In case you're not familiar with the story: in a surprising move, the Swiss government voted to ban minarets from being built a few weeks ago.  Minarets are tall spires with crowns at the top, built on or around mosques.  Those who support the ban claim that minarets represent a political ideology, and not a religious one, since minarets never appear in any Islamic canon.  Thus, they are protecting the country from political influences of fundamentalist Islam.  Those against the ban view this as a clear hindrance to freedom of religion.

Ayaan Hirsi Ali, who fled her home country of Somali to escape a fundamentalist Muslim family, and is now a fierce critic of Islam, wrote an opinion piece supporting the ban, called Swiss ban on minarets was a vote for tolerance and freedom.  She echoes the claim above:

The recent Swiss referendum that bans construction of minarets has caused controversy across the world. There are two ways to interpret the vote. First, as a rejection of political Islam, not a rejection of Muslims. In this sense it was a vote for tolerance and inclusion, which political Islam rejects.

In other words, we are rejecting Islam's intolerance, therefore being more tolerant.

While I greatly respect Ms. Ali**, I have to disagree with her on this issue.  Being a free society means that we must allow everyone to hold and express their beliefs, even those that we disagree with.  I may vehemently disagree with the bigoted and irrational views of Fred Phelps and the Westboro Baptist Church, but I also believe they have the right to hold and express those beliefs, as long as they do not encroach on others' rights. It is not more tolerant to disallow Muslims to express their religious or political ideology***.  In fact, by passing this law, the Swiss government rejects the same tolerance and inclusion that Ali claims is rejected by Islam.

Ali claims later in the article that immigrant Muslims "feel that they are entitled, not only to practice their religion, but also to replace the local political order with that of their own."  That may be the case, but it does not mean that they actually are replacing Swiss political order with that of their own.  It's still illegal in Switzerland to enact sharia law, regardless of the minarets, and what fundamentalist Muslim may desire.  Feeling entitled, even irrationally, is not a crime.

It's up to the Swiss government to enforce rational, Western laws on all citizens, regardless of their religion.  That means that fundamentalist Muslims don't get special treatment to practice their religion in a way that is violent, as some do in the Islamic world.  However, that also means all citizens, including Muslims, are entitled to the same freedoms and protection thereof.

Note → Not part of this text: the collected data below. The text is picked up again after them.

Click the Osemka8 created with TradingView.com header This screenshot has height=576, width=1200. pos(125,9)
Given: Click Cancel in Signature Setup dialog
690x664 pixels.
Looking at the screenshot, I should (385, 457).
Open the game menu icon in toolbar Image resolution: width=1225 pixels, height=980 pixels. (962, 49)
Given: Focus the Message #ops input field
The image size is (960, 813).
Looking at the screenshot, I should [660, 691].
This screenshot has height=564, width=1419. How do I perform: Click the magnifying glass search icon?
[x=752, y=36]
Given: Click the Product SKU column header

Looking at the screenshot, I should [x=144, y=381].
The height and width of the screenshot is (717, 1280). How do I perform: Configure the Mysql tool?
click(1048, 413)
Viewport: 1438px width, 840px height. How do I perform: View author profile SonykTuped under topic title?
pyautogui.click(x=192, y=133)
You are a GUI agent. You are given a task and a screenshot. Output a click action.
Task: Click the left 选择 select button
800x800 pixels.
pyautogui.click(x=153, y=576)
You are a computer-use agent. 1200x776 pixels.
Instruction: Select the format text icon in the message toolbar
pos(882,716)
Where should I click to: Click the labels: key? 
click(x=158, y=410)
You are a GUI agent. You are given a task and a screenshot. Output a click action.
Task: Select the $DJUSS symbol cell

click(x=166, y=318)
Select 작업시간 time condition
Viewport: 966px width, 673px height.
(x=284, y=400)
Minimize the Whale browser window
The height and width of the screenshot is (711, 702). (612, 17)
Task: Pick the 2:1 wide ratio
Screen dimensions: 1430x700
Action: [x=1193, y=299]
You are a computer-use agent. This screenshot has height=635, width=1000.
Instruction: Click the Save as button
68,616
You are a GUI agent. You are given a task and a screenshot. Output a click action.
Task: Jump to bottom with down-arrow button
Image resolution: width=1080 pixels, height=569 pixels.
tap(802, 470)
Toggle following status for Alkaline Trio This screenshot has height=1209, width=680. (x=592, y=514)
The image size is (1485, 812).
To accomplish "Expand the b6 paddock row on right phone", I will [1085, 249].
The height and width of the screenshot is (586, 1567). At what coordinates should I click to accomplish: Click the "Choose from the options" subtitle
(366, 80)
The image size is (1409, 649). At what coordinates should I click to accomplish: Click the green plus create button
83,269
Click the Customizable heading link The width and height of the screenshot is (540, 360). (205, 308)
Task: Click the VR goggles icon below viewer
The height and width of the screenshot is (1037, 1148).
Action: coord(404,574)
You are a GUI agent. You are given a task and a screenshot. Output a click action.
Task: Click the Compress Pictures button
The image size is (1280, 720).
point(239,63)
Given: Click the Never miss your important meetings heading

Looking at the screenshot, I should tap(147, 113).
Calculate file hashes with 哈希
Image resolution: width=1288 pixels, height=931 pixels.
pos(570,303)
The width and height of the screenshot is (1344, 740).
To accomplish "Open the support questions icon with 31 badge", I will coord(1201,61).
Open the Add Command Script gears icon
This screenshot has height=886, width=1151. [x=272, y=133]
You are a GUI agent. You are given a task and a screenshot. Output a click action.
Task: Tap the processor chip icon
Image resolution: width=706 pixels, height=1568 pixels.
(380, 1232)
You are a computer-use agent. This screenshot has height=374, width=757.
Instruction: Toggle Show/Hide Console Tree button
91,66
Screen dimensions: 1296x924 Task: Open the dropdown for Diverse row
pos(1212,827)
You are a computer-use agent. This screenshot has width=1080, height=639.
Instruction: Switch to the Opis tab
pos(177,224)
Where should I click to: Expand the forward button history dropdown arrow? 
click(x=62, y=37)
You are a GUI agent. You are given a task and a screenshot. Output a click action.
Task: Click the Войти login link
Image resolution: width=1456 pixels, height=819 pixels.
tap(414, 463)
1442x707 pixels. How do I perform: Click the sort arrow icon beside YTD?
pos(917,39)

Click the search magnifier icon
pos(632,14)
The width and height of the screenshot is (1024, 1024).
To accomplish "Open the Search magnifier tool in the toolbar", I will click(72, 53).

Allowing Muslims in Switzerland to freely hold and express their beliefs is not equivalent to accepting or embracing them.  Their freedom is matched by the freedom of other, rational people to rebuke those beliefs loudly and publicly, as should be done to any fundamentalist group touting hysterical 7th century ideology of conquest and brutality.  The Swiss government should allow them to lose in the marketplace of ideas, not stoop to their level by denying the outgroup their rights.



**I highly recommend her autobiography, Infidel, if you're curious about the treatment of women and children in the Islamic world.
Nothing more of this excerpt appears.